An attacker's toolbox
Here I'll try to explain some methods an attacker can use to do evil things. Giving an attacker access to any of these functions/classes means you're in danger.
Arbitrary code execution during unpickling:
exec and eval (duh)
os.system, os.popen, subprocess.Popen and all other subprocess functions
types.FunctionType, which allows to create a function from a code object (can be created with compile or types.CodeType)
typing.get_type_hints. Yes, you read that right. How, you ask? Well, typing.get_type_hints evaluates forward references. So all you need is an object with __annotations__ like {'x': 'os.system("rm -rf /")'} and get_type_hints will run the code for you.
functools.singledispatch. I see you shaking your head in disbelief, but it's true. Single-dispatch functions have a register method, which internally calls typing.get_type_hints.
... and probably a few more
Accessing things without going through Unpickler.find_class:
Just because our find_class method prevents an attacker from accessing something directly doesn't mean there's no indirect way of accessing that thing.
Attribute access: Everything is an object in python, and objects have lots of attributes. For example, an object's class can accessed as obj.__class__, a class's parents can be accessed as cls.__bases__, etc.
getattr
operator.attrgetter
object.__getattribute__
Tools.scripts.find_recursionlimit.RecursiveBlowup5.__getattr__
... and many more
Indexing: Lots of things are stored in lists, tuples and dicts - being able to index data structures opens many doors for an attacker.
operator.itemgetter
list.__getitem__, dict.__getitem__, etc
... and almost certainly some more
See Ned Batchelder's Eval is really dangerous to find out how an attacker can use these to gain access to pretty much everything.
Code execution after unpickling:
An attacker doesn't necessarily have to do something dangerous during the unpickling process - they can also try to return a dangerous object and let you call a dangerous function on accident. Maybe you call typing.get_type_hints on the unpickled object, or maybe you expect to unpickle a CuteBunny but instead unpickle a FerociousDragon and get your hand bitten off when you try to .pet() it. Always make sure the unpickled object is of the type you expect, its attributes are of the types you expect, and it doesn't have any attributes you don't expect it to have.
At this point, it should be obvious that there aren't many modules/classes/functions you can trust. When you implement your find_class method, never ever write a blacklist - always write a whitelist, and only include things you're sure can't be abused.
So what's the answer to the question?
If you really only allow access to bool, str, bytes, bytearray, int, float, complex, tuple, list, dict, set and frozenset then you're most likely safe. But let's be honest - you should probably use JSON instead.
In general, I think most classes are safe - with exceptions like subprocess.Popen, of course. The worst thing an attacker can do is call the class - which generally shouldn't do anything more dangerous than return an instance of that class.
What you really need to be careful about is allowing access to functions (and other non-class callables), and how you handle the unpickled object.

I'd go so far as saying that there is no safe way to use pickle to handle untrusted data.
Even with restricted globals, the dynamic nature of Python is such that a determined hacker still has a chance of finding a way back to the __builtins__ mapping and from there to the Crown Jewels.
See Ned Batchelder's blog posts on circumventing restrictions on eval() that apply in equal measure to pickle.

*TASKS FOR THIS EXERCISE*
1/ Under the heading about attribute access in the pickle security excerpt, which functions and methods appear as ways to reach an object's attributes?
2/ Put this sentence from the pickle security excerpt into Spanish: "I'd go so far as saying that there is no safe way to use pickle to handle untrusted data."
The listing that follows comes from a separate source and is unrelated to the pickle security excerpt.

*RAW DATA*
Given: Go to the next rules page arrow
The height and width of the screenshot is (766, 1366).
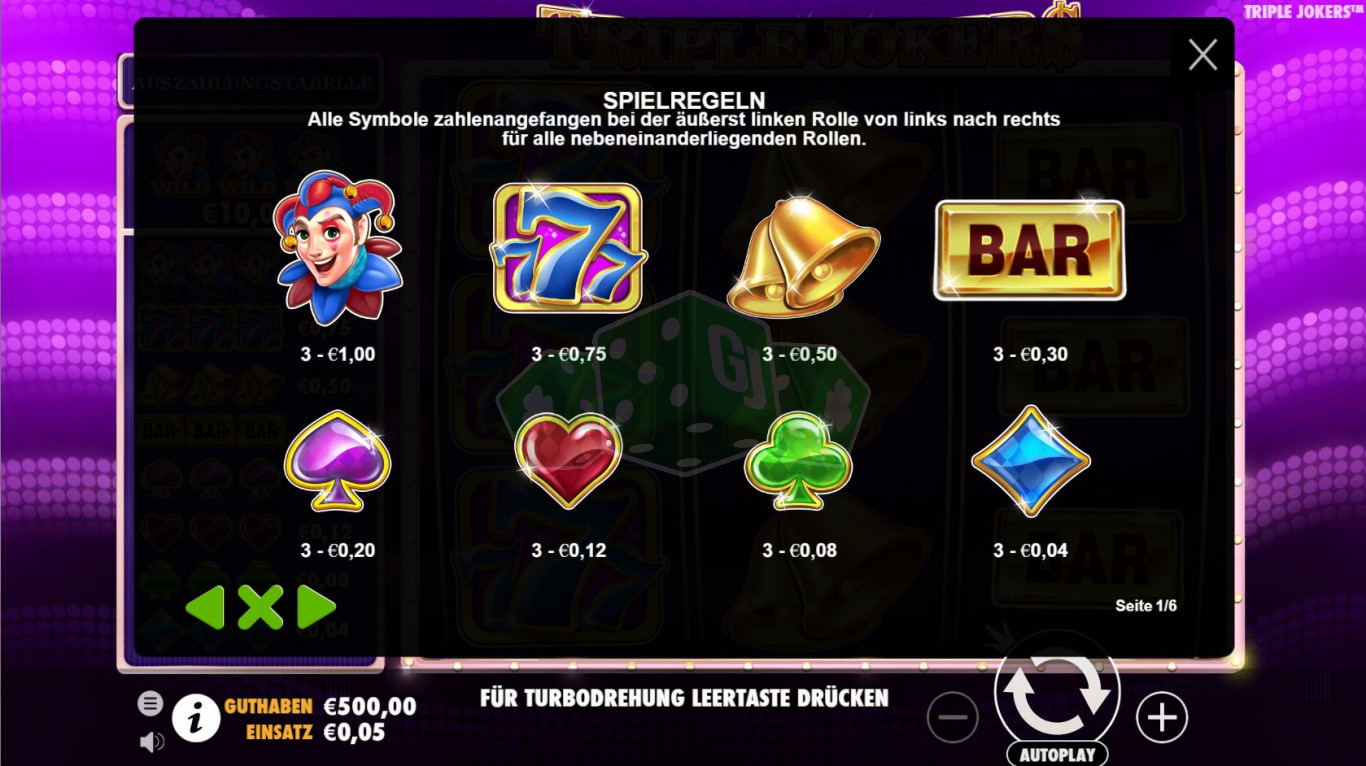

*OUTPUTS*
1/
getattr
operator.attrgetter
object.__getattribute__
Tools.scripts.find_recursionlimit.RecursiveBlowup5.__getattr__

2/ Me atrevería a decir que no existe ninguna forma segura de usar pickle para manejar datos que no son de confianza.